WHAT YOU WILL DO ▸
In the passage about seeking help and input, whose help does the author say they need most?

EXTRACTED TEXT ▸
I am building a reading list for myself. I will post a first draft when it’s solid.
From whom I most need help
I will take help and input from anyone willing to provide it. There are some channels that I know can help me a lot.
In particular, I would value highly:
- original writing by individuals with substantive expertise in any of the areas covered by the commission; and
- information and insight from those who were involved, from any perspective.
I need the most help from those with direct experience working in the financial sector, especially over the last several years. I will take it from any level of the corporate org chart — those in the “C” suites, and the analysts, associates, and traders who work on the front lines.
I also could use help from the academic community. Please send me your papers or links to them.
I could use help and input from members of the press who have been covering this crisis.
I would greatly appreciate input from those based outside the U.S. We are supposed to “to examine the causes, domestic and global, of the current financial and economic crisis in the United States.” Distance can give perspective, and a comparison with other nations can be enormously instructive.

AVAILABLE DATA ▸

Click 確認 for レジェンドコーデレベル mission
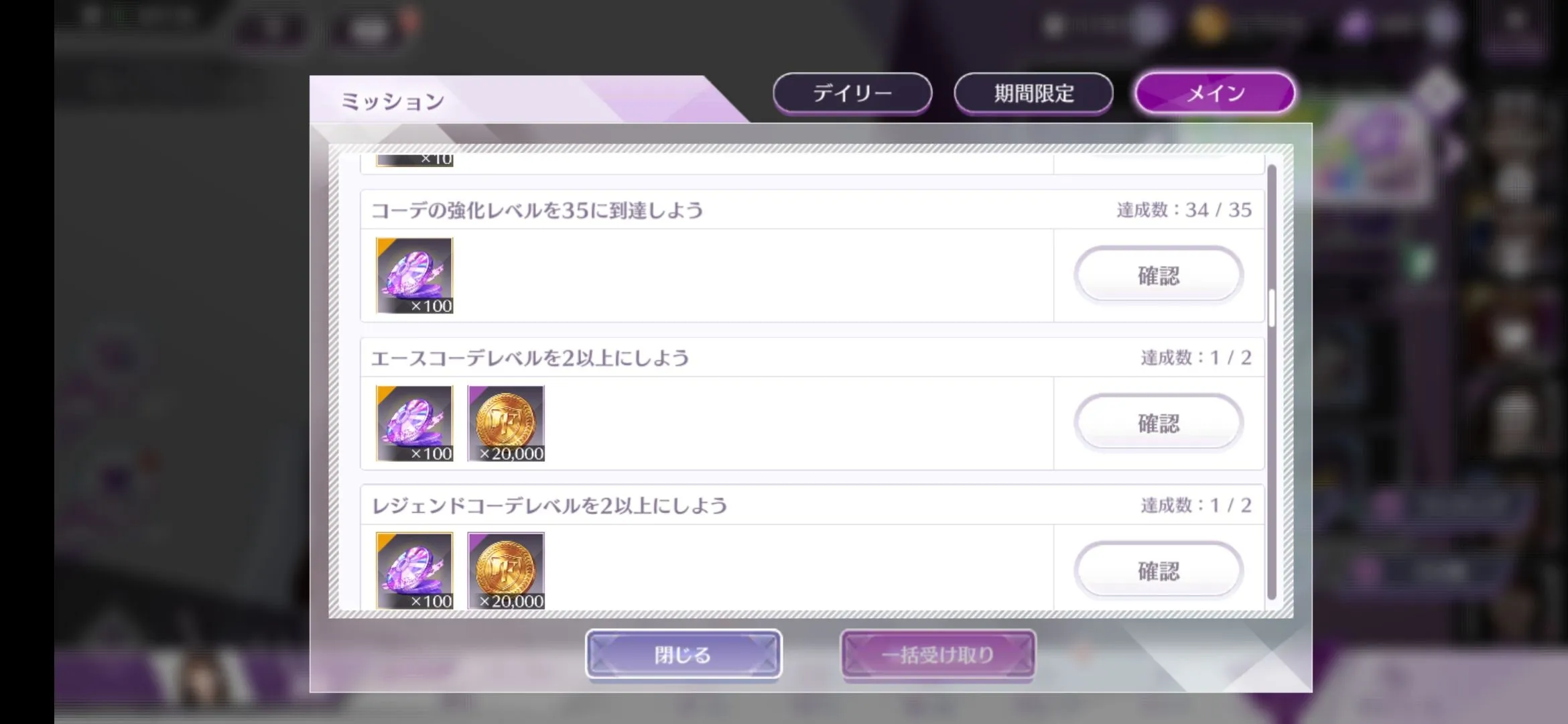 (x=1159, y=570)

OUTPUT ▸
Those with direct experience working in the financial sector, especially over the last several years.